**Exercise directions**
Count the lines in the records below that contain the word "width", and give only that number.

▽

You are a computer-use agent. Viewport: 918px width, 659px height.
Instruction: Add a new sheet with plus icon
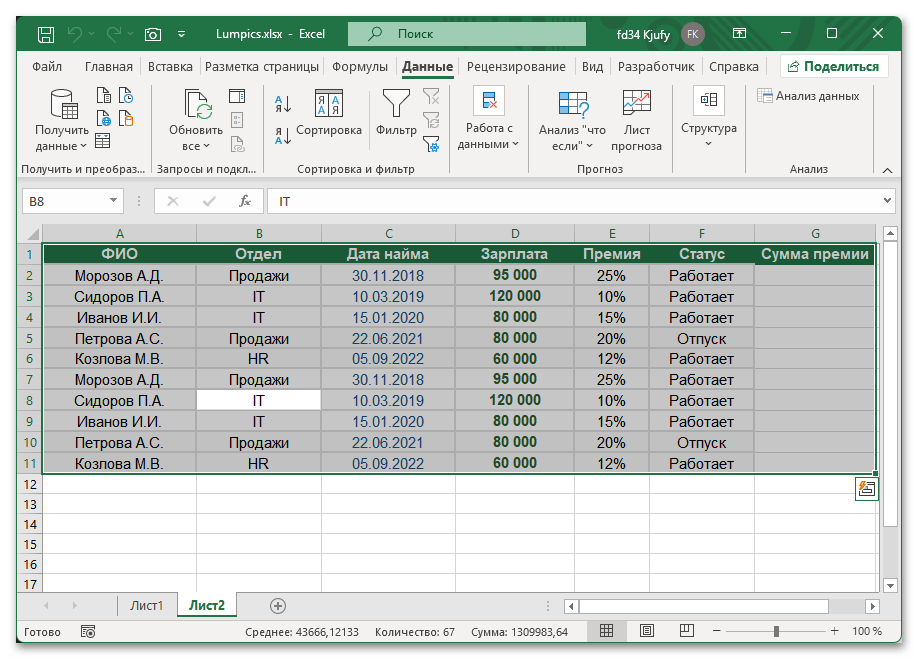point(278,605)
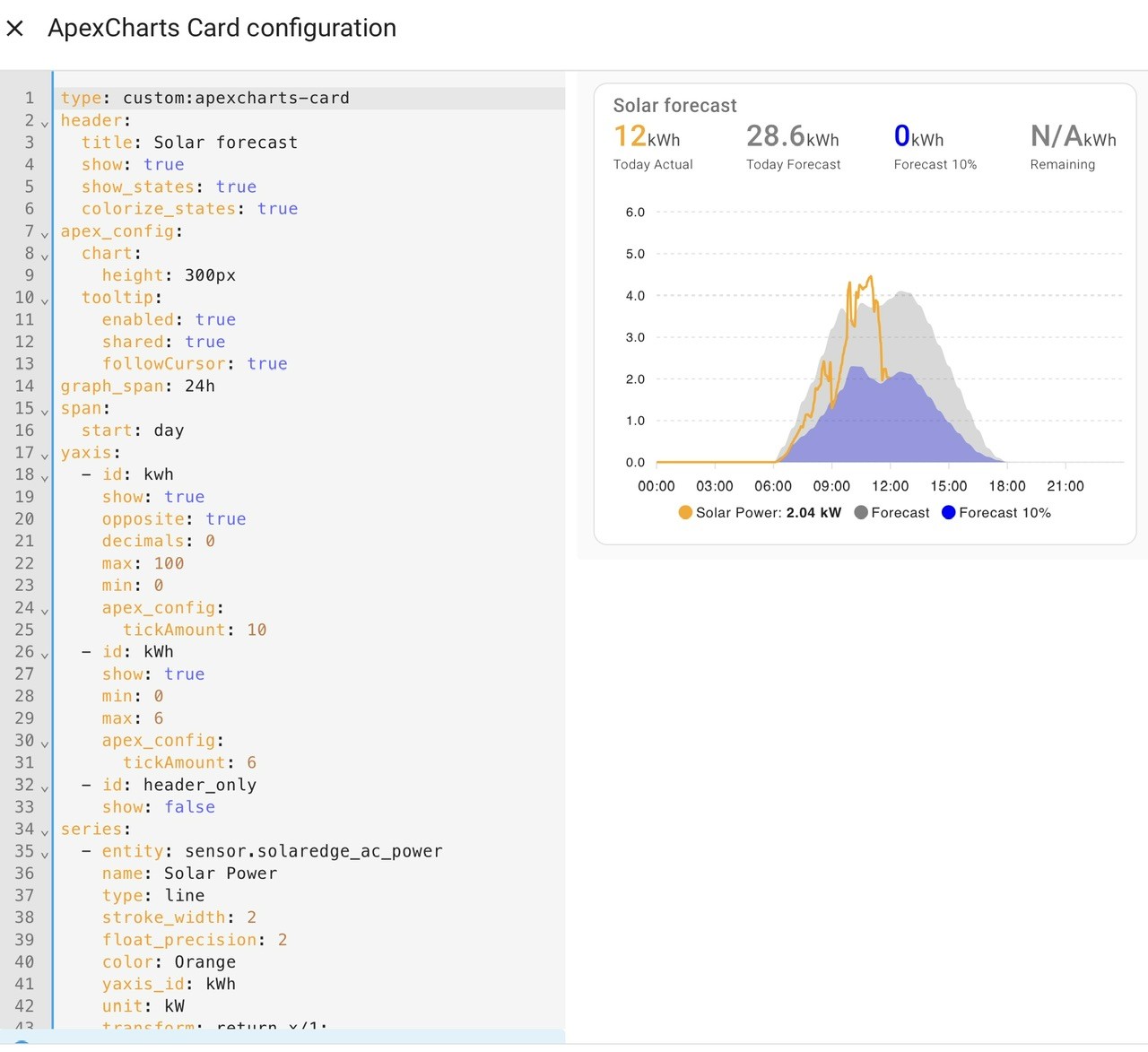
Task: Collapse the span block at line 15
Action: point(45,412)
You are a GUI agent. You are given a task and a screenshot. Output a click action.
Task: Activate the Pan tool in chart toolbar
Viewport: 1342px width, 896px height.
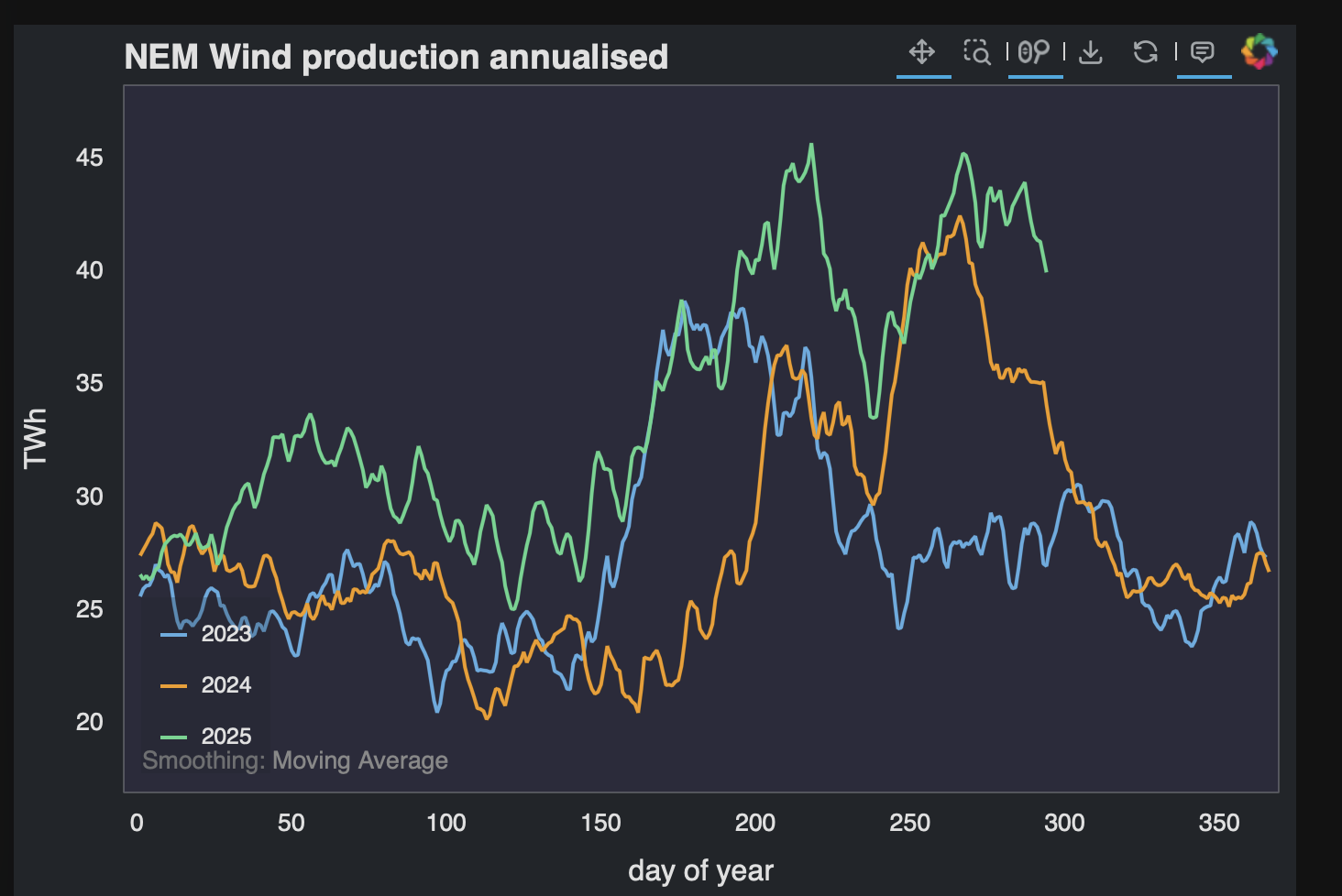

△

**Answer box**
2